INPUT FOR THIS TASK below:

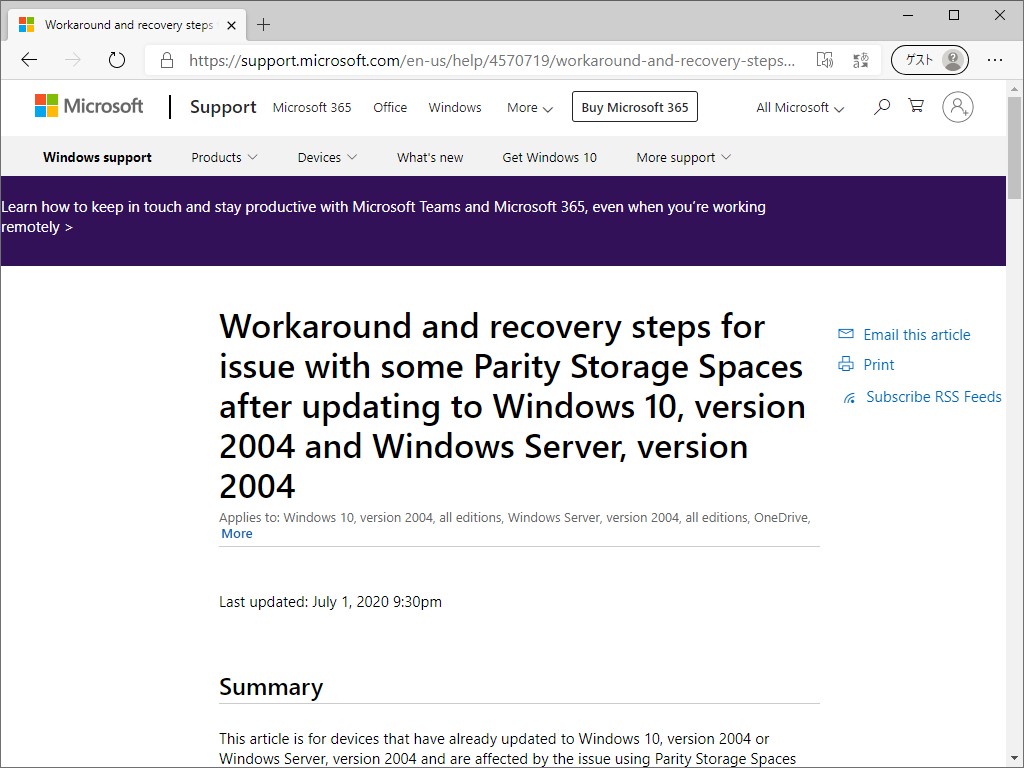This screenshot has width=1024, height=768.
Task: Click the account sign-in icon in the header
Action: (958, 107)
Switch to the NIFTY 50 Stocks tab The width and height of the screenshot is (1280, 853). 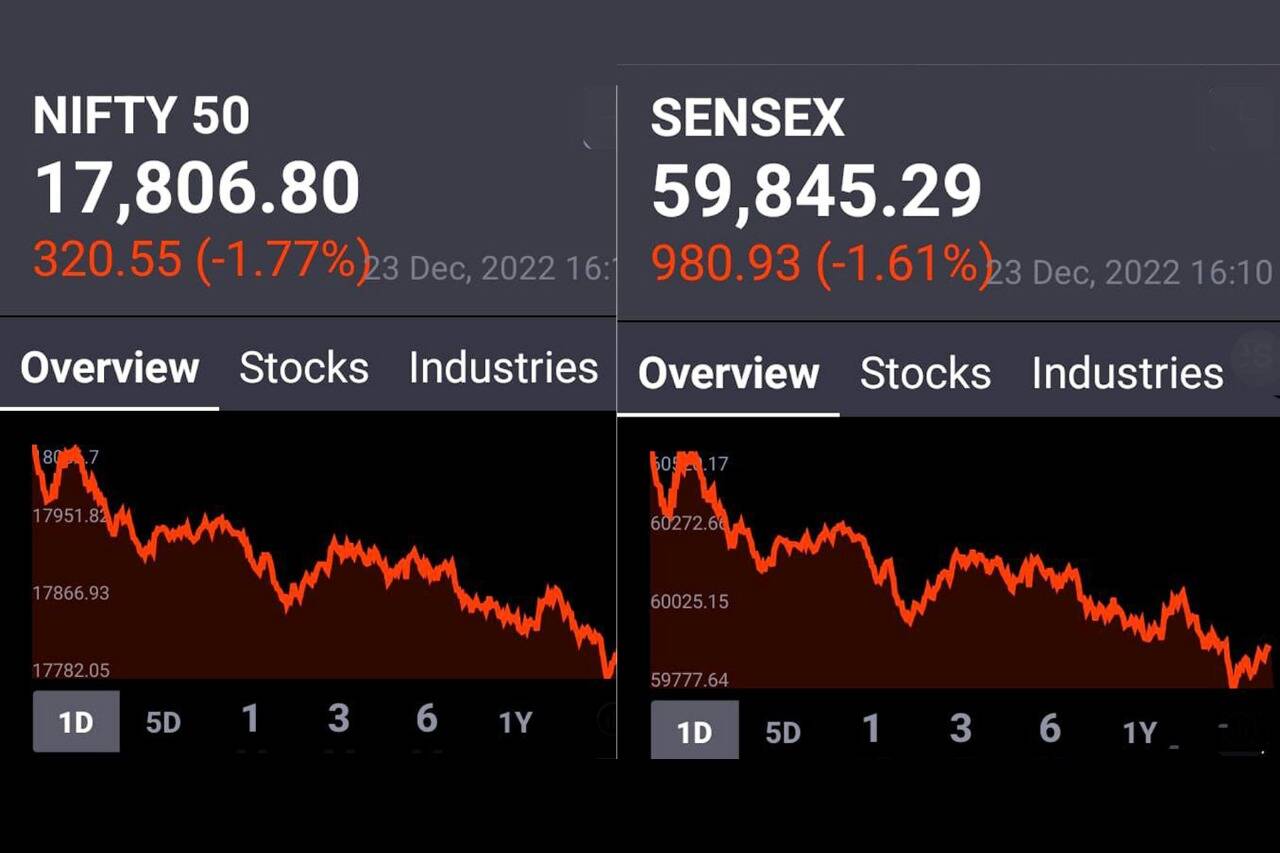[304, 369]
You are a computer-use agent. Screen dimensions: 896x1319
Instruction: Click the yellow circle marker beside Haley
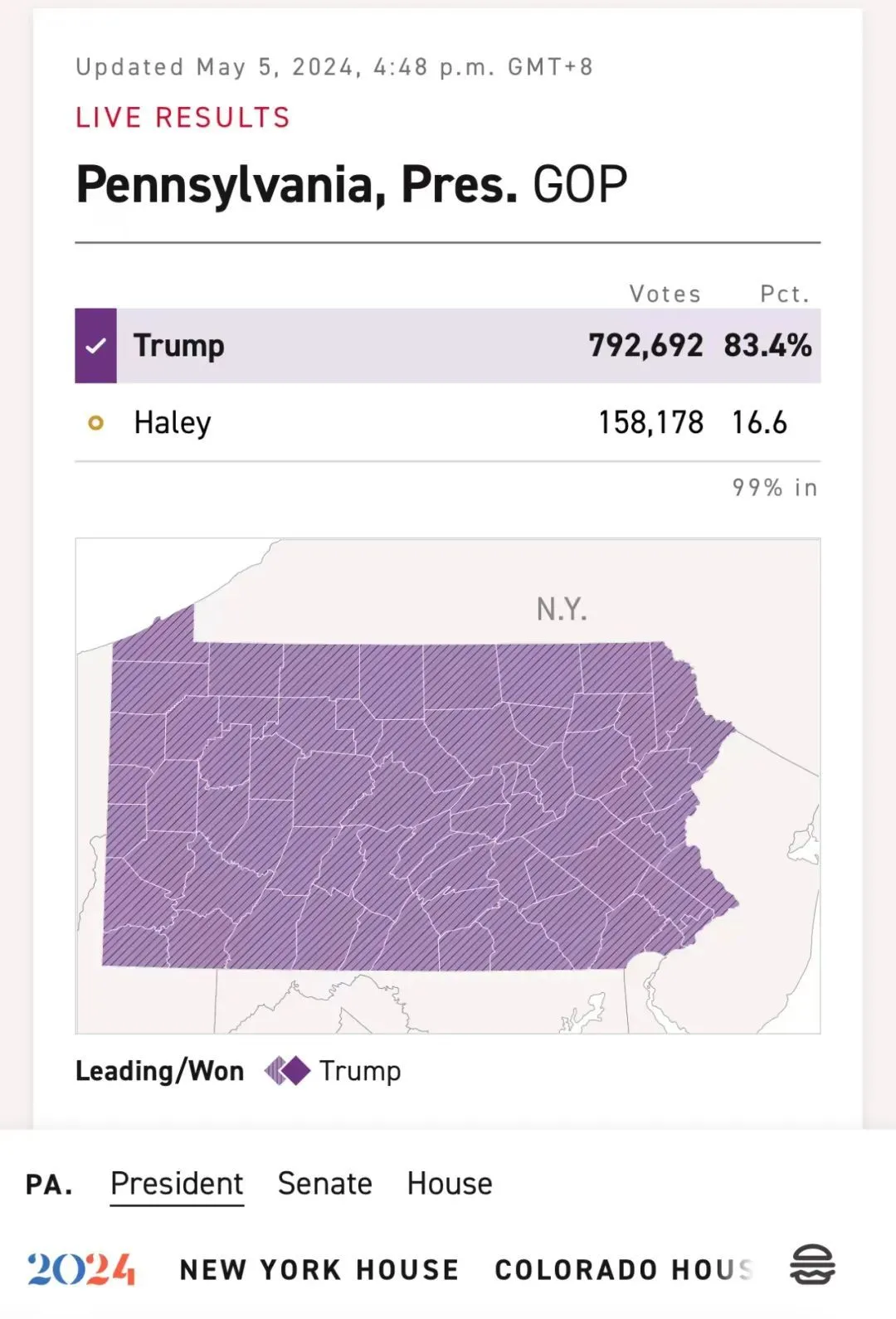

End of INPUT FOR THIS TASK.

ACTIVITY: Everything from the line with "You are a computer-use" through the end of the records is to be repeated exactly. The pictures are not.

EXPECTED OUTPUT:
You are a computer-use agent. Screen dimensions: 896x1319
Instruction: Click the yellow circle marker beside Haley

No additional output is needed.